Embodying a healthy disbelief in the possibility of meaningful communication, the works are happy to operate according to their own logic and often operate within a system of signs built up by the artists in their previous works. Thus the Chapman’s deliberately use repetition of certain key themes within their work for strategic reasons, notably - the work of Goya, especially his series of etchings The Disasters of War, the iconography of McDonalds, deployed most notably in their Chapman Family Collection works and their Hell series of sculptures that seemingly depict Nazis in the form of tiny models, engaged in orgiastic and absurd violence. This repetition can be seen as an attempt to satirize the nature of content itself and by extension a certain essentialism that is encoded in definitions and descriptions of individual themes.

Homage to Freud, Eggs and Bacon pokes the viewers in the eye and slaps their brain around a bit, bringing together a curated selection from the Chapman’s recent series of work - from their recent series of etchings, Living with Dead Art that opens a new front for their campaign of symbolic violence in the visual realm of interior design, to works like Free Willy and To Think and Live Like Pigs that take their celebrated Hellscape series to new depths, to beautifully executed pencil drawings.

Jake and Dinos Chapman (born in 1962 and 1966 respectively) are among the most significant and best-known contemporary British artists working today, having risen to prominence with the so-called Young British Artist generation of the 1990s.

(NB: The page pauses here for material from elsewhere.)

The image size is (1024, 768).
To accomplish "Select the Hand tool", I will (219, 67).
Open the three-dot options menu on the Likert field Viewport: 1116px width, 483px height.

Jake and Dinos Chapman both graduated from the Royal College of Art in 1990 and began collaborating soon afterwards. They first received critical praise with Disasters of War 1993, a sculptural project comprising 83 miniatures that reworked Goya’s epic series of etchings Desastres de la Guerra 1810-20, the first instance of an ongoing dialogue with Goya’s work. They gained further notoriety with subsequent sculptures created from life-size mannequins, exploring themes of violence, innocence, hypocrisy, science and sex. These include Great Deeds Against the Dead 1994, a reconstruction of Goya’s etching (of the same title) depicting three mutilated soldiers hung from a tree, and Zygotic acceleration, biogenetic de-sublimated libidinal model (enlarged x 100) 1995, a group of manipulated child mannequins whose misplaced genitals replace other orifices and whose bodies are fused together. In 2000, they produced perhaps their most famous work, Hell, a major work comprising of nine vitrines, arranged in the shape of a Swastika, each containing hundreds of miniature figurines of mutant Nazis killing and torturing each other. In 2002 they produced the Chapman Family Collection, a collection of faux-ethnographic sculptures that incorporate logos and symbols from the fast food chain McDonalds. The work both highlights and parodies the role of multinationals and global capitalism for their cultural imperialism. In addition to their sculptural and installation work, which has formed the core of their practice, the Chapmans have created an exceptional body of graphic work, predominantly drawing and printmaking, as well as paintings, wall paintings, photography and videos. In 2003 they were nominated for the Turner Prize.